Taking the line with "You are a computer-use agent." as the first, copy every line through the end of the records below exactly. Do not include pictures.

Excerpted records:

┄┄┄┄┄┄

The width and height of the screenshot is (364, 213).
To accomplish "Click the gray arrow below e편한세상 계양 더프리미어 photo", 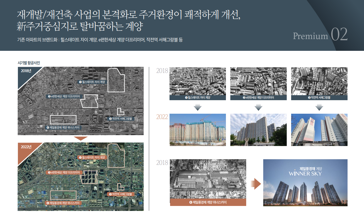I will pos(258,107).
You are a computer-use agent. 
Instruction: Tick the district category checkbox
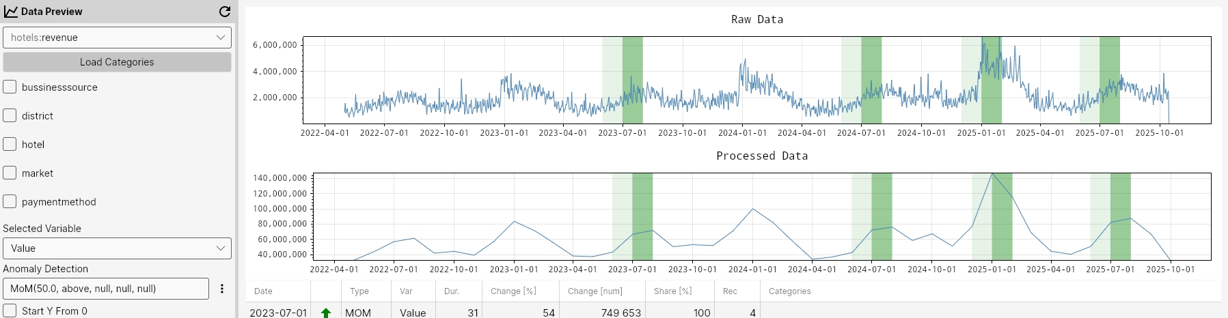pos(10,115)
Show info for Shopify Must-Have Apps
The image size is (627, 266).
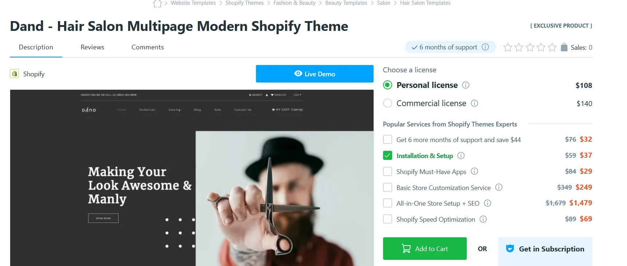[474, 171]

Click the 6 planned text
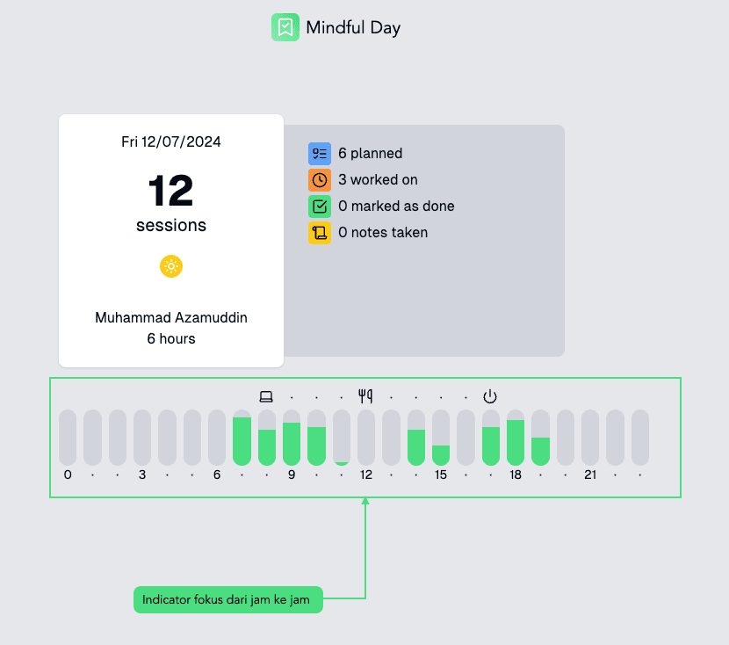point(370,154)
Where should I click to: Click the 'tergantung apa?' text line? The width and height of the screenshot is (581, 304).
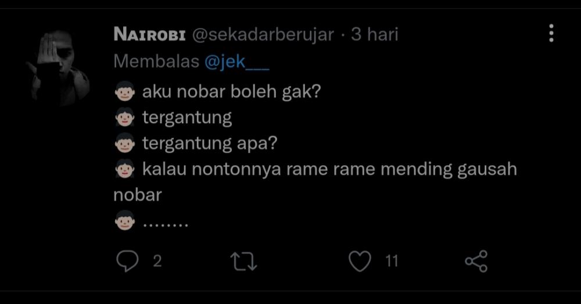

┄┄┄┄┄┄

Expected output:
You are a computer-use agent. 
Instruction: Tick the district category checkbox
pos(10,115)
Show info for Shopify Must-Have Apps
The image size is (627, 266).
[474, 171]

Click the 6 planned text
point(370,154)
Where should I click to: Click the 'tergantung apa?' text line? The width and height of the screenshot is (581, 304).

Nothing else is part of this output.